# Something NEW I learned



## JDog1222 (Aug 19, 2010)

When you wind yarn from a swift into a ball using a ball winder, you should ALWAYS rewind the yarn from THAT ball into ANOTHER ball. The ball made from the swift is under more tension than one that has been RE-WOUND!!! :thumb:


----------



## hercsmama (Jan 15, 2004)

:goodjob:Yes'm. Always wind them twice!


----------



## JDog1222 (Aug 19, 2010)

:grit: Ooops.............SORRY, FR! :ashamed:
:teehee: Your yarn might have a LITTLE tension in it! :whistlin:


----------



## Marchwind (May 10, 2002)

I guess I've never had any problem with mine being tightly wound.


----------



## Forerunner (Mar 23, 2007)

Neither me..... all the yarn we balled up has already been knit into chunky/fluffy things. :shrug:


----------



## gone-a-milkin (Mar 4, 2007)

I just leave all mine in skeins from the swift until I am ready to use the yarn.
It is only under tension for the duration of the project.


----------



## SvenskaFlicka (Nov 2, 2011)

I have never had a problem with wound balls of yarn being too tight. . .


----------



## gone-a-milkin (Mar 4, 2007)

My earliest attempt at laceweight merino from home-prepped raw fiber?
Yeah, I wound it up and sort of forgot about it for a few months.
When I went to knit it, I found a ball of FLAT yarn that I had to peel off itself.
That was disgusting, I had to reskein it and rewash it before I could use it.
Never again.


----------



## Marchwind (May 10, 2002)

I don't even under stad how you would get the tension that tight. Maybe you are raising the swift up too night and slowing it down. My swift spins freely, if anything I need to add tension to it or it will spin back on itself. Kind of like a bobbin not under tension.


----------



## hercsmama (Jan 15, 2004)

With mine it seems to depend on the yarn. I just got into the habit of doing it twice as I never know if it is going to be a tight one or not.
Also, I was told years ago by Granny, never wind them before your going to use them. alot of people like to take all thier skeins or hanks, and just wind away! Not always a good idea.


----------



## JDog1222 (Aug 19, 2010)

Yeah, the heavier the skein the tighter mine get. Also, just making that swift go round is STILL putting SOME tension on the fiber! My swift moves freely, but it STILL takes SOME FORCE. On the microscopic fiber level (which is where I am learning now) it WILL cause some tension. Any physics class will also confirm this. 
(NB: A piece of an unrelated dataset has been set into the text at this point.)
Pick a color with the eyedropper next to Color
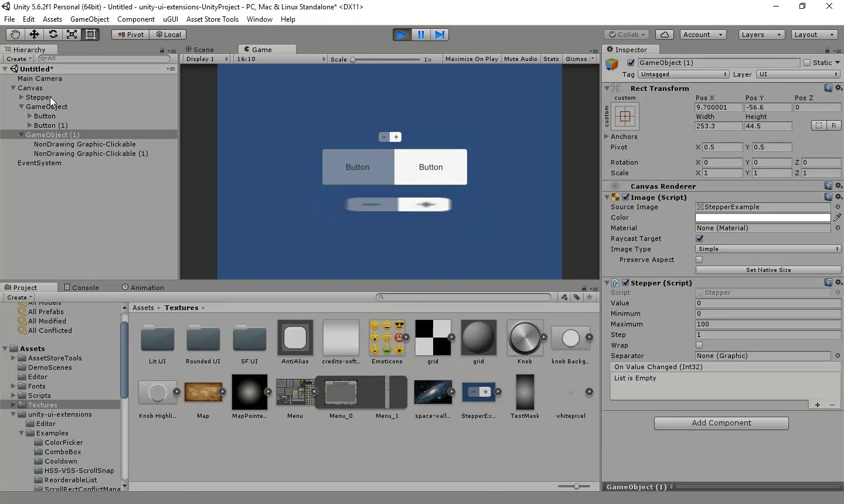click(x=838, y=217)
I learned this from the MS WB. Just passing it along..........


----------



## Marchwind (May 10, 2002)

WIHH I was thinking the exact same thing on several topics. Most of my spinning is kept in skein form until ready to use too. Them it isnt an issue


----------



## PKBoo (Apr 10, 2008)

Check this blog out:
http://spinheartspin.blogspot.com/2012/01/wool-type-matters.html

Interesting stuff! Thanks JDog - found it while I was reading the MSP thread on Ravelry. 
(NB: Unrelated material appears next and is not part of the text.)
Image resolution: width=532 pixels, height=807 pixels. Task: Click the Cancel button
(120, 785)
I'm glad you started this - I was going to ask how everyone stores their skeins. No I know - don't ball 'em


----------



## Marchwind (May 10, 2002)

LOL, you guys are so funny to watch and listen to. As we keep saying, "Listen to the fibers and they will tell you what they want ti be."


----------



## MullersLaneFarm (Jul 23, 2004)

gone-a-milkin said:


> I just leave all mine in skeins from the swift until I am ready to use the yarn.
> It is only under tension for the duration of the project.


AGREE(1)



gone-a-milkin said:


> My earliest attempt at laceweight merino from home-prepped raw fiber?
> Yeah, I wound it up and sort of forgot about it for a few months.
> When I went to knit it, I found a ball of FLAT yarn that I had to peel off itself.
> That was disgusting, I had to reskein it and rewash it before I could use it.
> Never again.


Since it was sticking together, it was either balled with some grease in it, or on a hot & humid day. 

When you


gone-a-milkin said:


> I just leave all mine in skeins


There is no problem and in my case, it makes wonderful wall art!!!


----------



## Marchwind (May 10, 2002)

I have a question. JDog you said in the above quoted statement that, "...I just leave all mine in skeins from the swift until I am ready to use the yarn." This question is for everyone though  Do you use your swift to make your skeins? Do you not make a skein using your niddy noddy?


----------



## gone-a-milkin (Mar 4, 2007)

Marchwind, I said that. 
I dont have a niddy noddy. 
The swift works fine though. 
My swift is not the umbrella style, it is like this one.










Cyndi,
"Since it was sticking together, it was either balled with some grease in it, or on a hot & humid day. " Yes, likely both. :teehee:

I still have never been able to get Merino squeaky clean. Gosh is it ever fine and greasy!


----------



## Marchwind (May 10, 2002)

Ahhhh GAM I always only thing umbrella swift. I wonder does JDog have an umbrella swift or one like you have? I also wonder if that is what makes the difference when winding into a ball? I'm just really curious about this. The thought has never crossed my mind that the balls/cakes wounds would be considered to be under a lot of tension. I find this all very interesting.


----------



## Forerunner (Mar 23, 2007)

J has the umbrella.

I think the tension issue varies greatly from yarn to yarn type.
Some of the balls seem quite content to be.
There are a few that seem to be under more tension than others, but certainly nothing alarmingly compact.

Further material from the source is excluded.